As usual it was a highly enjoyable day catching up with old friends and meeting new ones. I spent most of it helping Mark & co on the club's products stand. It was a nice change this year to just be a helper and not have the responsibility for organising the stand. This year I was also able to spend a bit more time wandering around the hall and checking out the tackle stands. Steve Bown was there demonstrating the excellent BBB alarms, alongside the inimitable Dave Lumb who shared a bit of his knowledge about a rod I hope to be buying sometime soon. Next stand along was Eddie Turner with the full range of gear and some awesome stuffed fish for a backdrop. Across the way was Alex and the Zoota lures stand where I couldn't resist buying another wagtail to replace the badly chewed one in my tackle box. I also bought a copy of John Watson's “Pikers Progression”, a book I've been after for some time. My final purchase was a life jacket from the second hand stall, If I'm not wearing it the kids will be. For the first time ever I even got to see a talk this year, this was by Ian Weatherall who overcame some early nerves to deliver a very enjoyable talk with a few laughs and some cracking photos.

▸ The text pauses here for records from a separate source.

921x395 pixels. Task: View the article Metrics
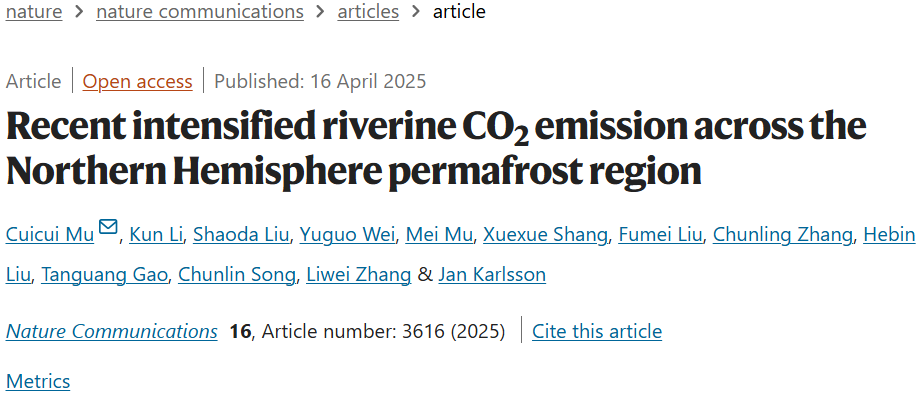point(38,380)
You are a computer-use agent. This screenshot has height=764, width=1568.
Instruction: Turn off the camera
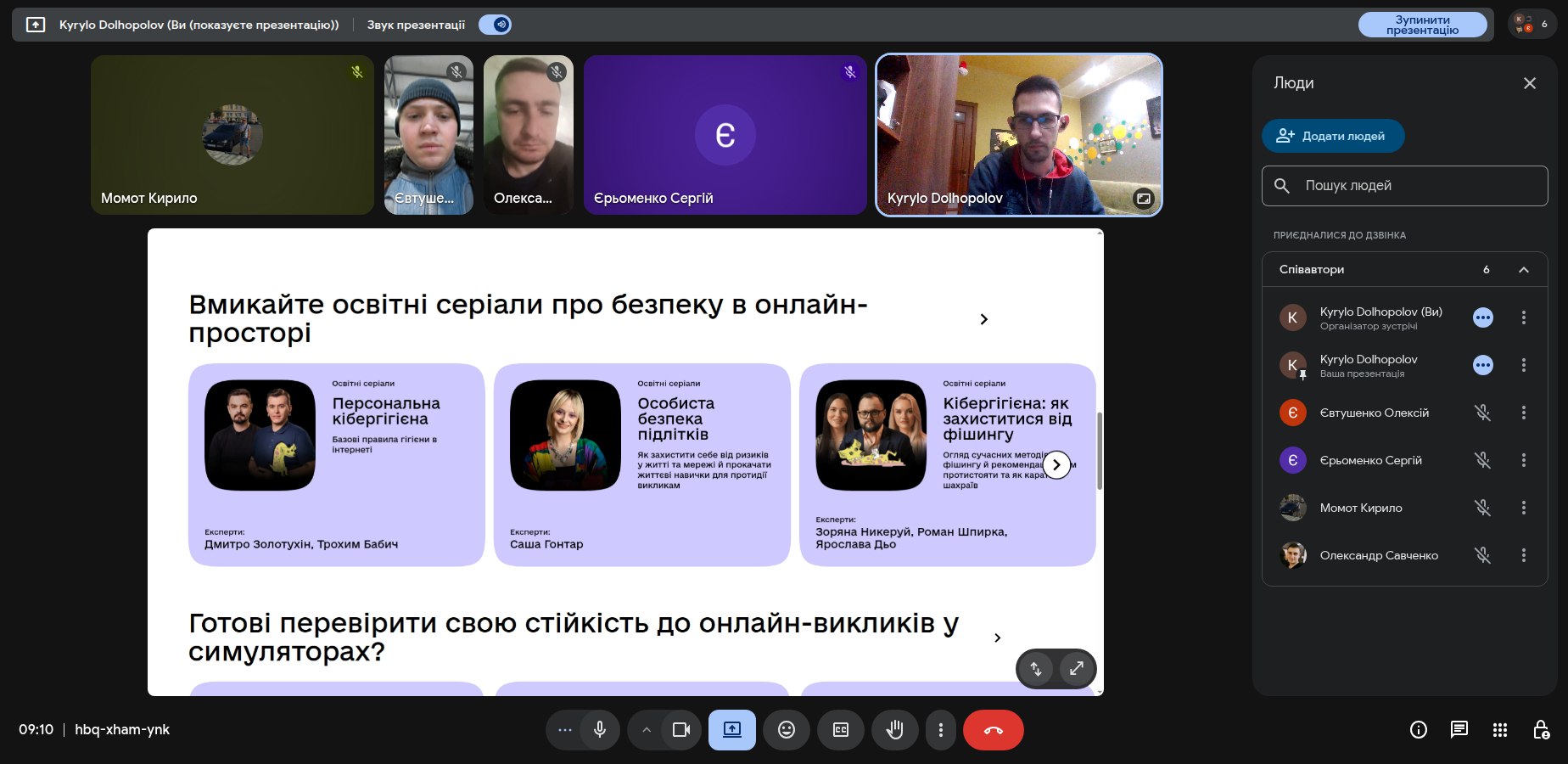[x=680, y=730]
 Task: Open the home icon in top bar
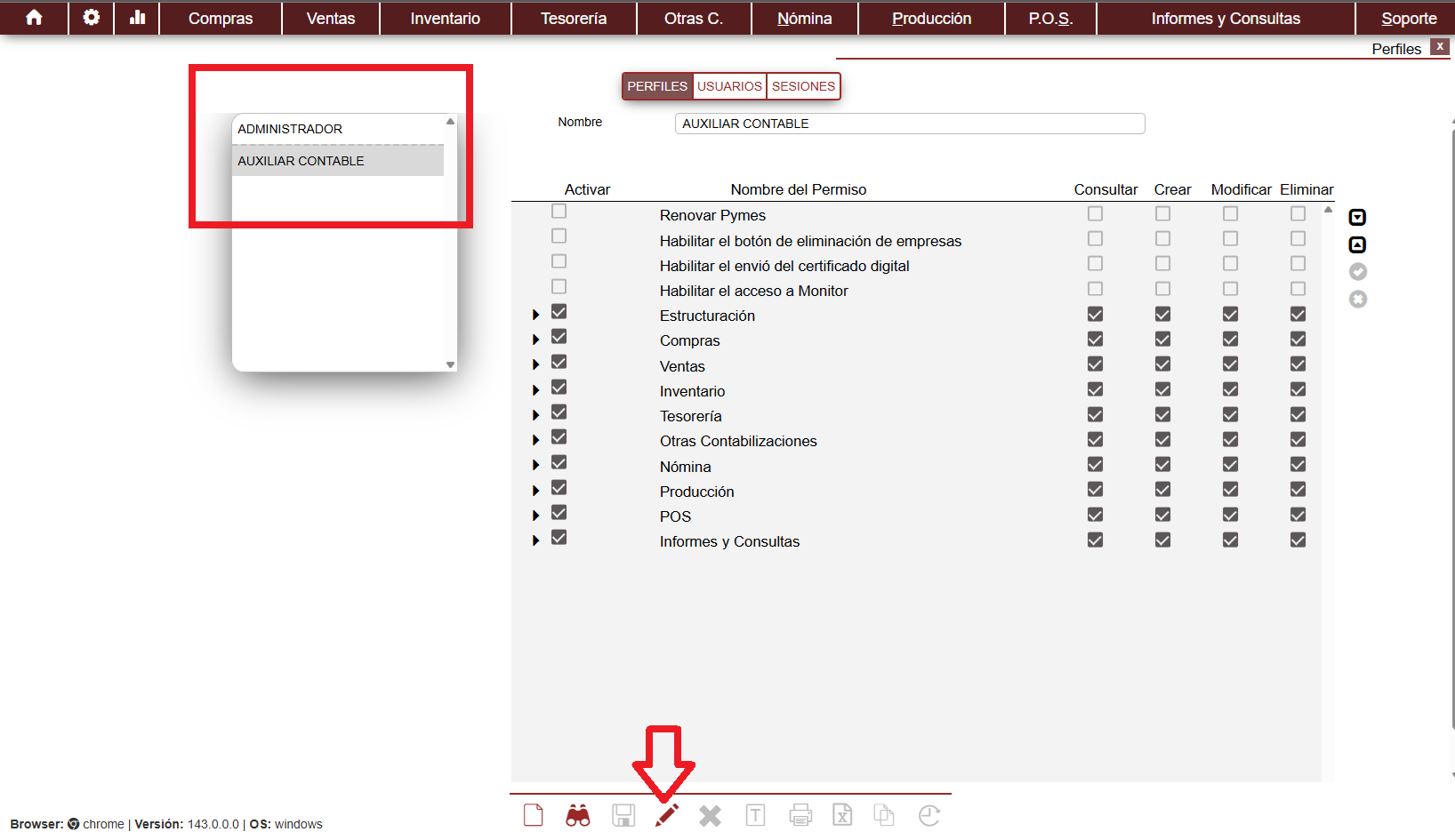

The convention is always a good day but the best part, without a doubt is always the Saturday night. With the day's work over it's time to relax, eat, drink and make merry. My friends and I managed to do all of those things to excess. When not actually fishing, the next best thing has to be talking about it and a beery evening was spent laughing, reminiscing and sharing stories. Big thanks to Steve, Rob & Ian for their company which went on until the early hours of the morning.
We had a days fishing scheduled for the Sunday but we were all a bit worse for wear so there was no rush. A leisurely breakfast, a quick cup of tea then off to the river. Five of us cast rods for Pike, Zander, Barbel and anything else that swum. Five slightly hungover anglers soaked up the autumn sunshine, relaxed, laughed and totally failed to catch a fish of any kind. That's why it's called fishing and not catching.
In the early evening I began the long drive back to Suffolk but before I'd made it to the motorway the car was making horrible noises when I changed gear. I limped back home but there was obviously something very wrong. The M.O.T. proved terminal and to make things more ironic I'd just acquired a new trailer. So now I had boat sitting on a nice trailer but no car to tow it, my first Pike trip of the autumn planned for midweek had to be postponed. What a pisser!
The car is dead, long live the car! Eventually everything fell into place and with new wheels (and more debt) I towed the boat up to its winter home and had my first trip of the season. For once there was no early start and it was midday before I was on the water. The weekend admirals were out in force so my options were limited but I launched easily and headed south, as I neared a favoured area I saw a couple of Grebes so made a beeline for them. I ended up dropping the weights in an area I hadn't fished before but it looked good. Two static deadbaits were chucked out into open water and two others were made buoyant and fished along the reed line. The baits were positioned so any oils and juice leaking out would spread making as much of a scent trail as possible. At least that was the theory!
I spent a couple of hours in this spot before lifting the weights and moving over to a quiet bay from which I've caught a few Pike in the past. Once again four deadbaits were spread out though one was fished close to the reeds. The sun was more evident now, poking through the clouds and the breeze had freshened considerably. I felt more confident here than I had in the first spot and really felt that If I could find fish then I would catch. However after an hour or so in this spot I hadn't located any Pike willing to take a bait so it was time to move once more.
Just a short journey this time saw me sitting in another spot that had produced for me in the past. A bluey was cast into open water, a buoyant Mackerel upwind a Sardine downwind and a Pollan chucked towards the reeds. I made myself comfortable in the bottom of the boat and got some sausages sizzling in the pan. There is absolutely no doubt that they taste best in such circumstances. Just as I was contemplating plan D, I noticed the float cast towards the reeds was on the move, my first take of the autumn and as usual a knee trembling, ring clenching experience. I wound down quickly and bent into the fish and it was obvious straight away that it wasn't a monster, however the first of the new season was soon in the net and I was a very happy bunny. I've never fished anywhere else where a relatively small fish puts such a big smile on my face. It's something I struggle to describe...so I won't try today at least. I gave this area another half hour before making my final move of the day.
I dropped into an open water swim and spread fresh baits around the boat, once again trying to maximise any scent trail they may make. I settled down with a hot mug of tea and watched the first of many sunsets over the reeds and marshes this season. I fished for as long as I could see the floats then quickly tidied up and headed back to base. It's been six months since my last visit and by god it was good to be back!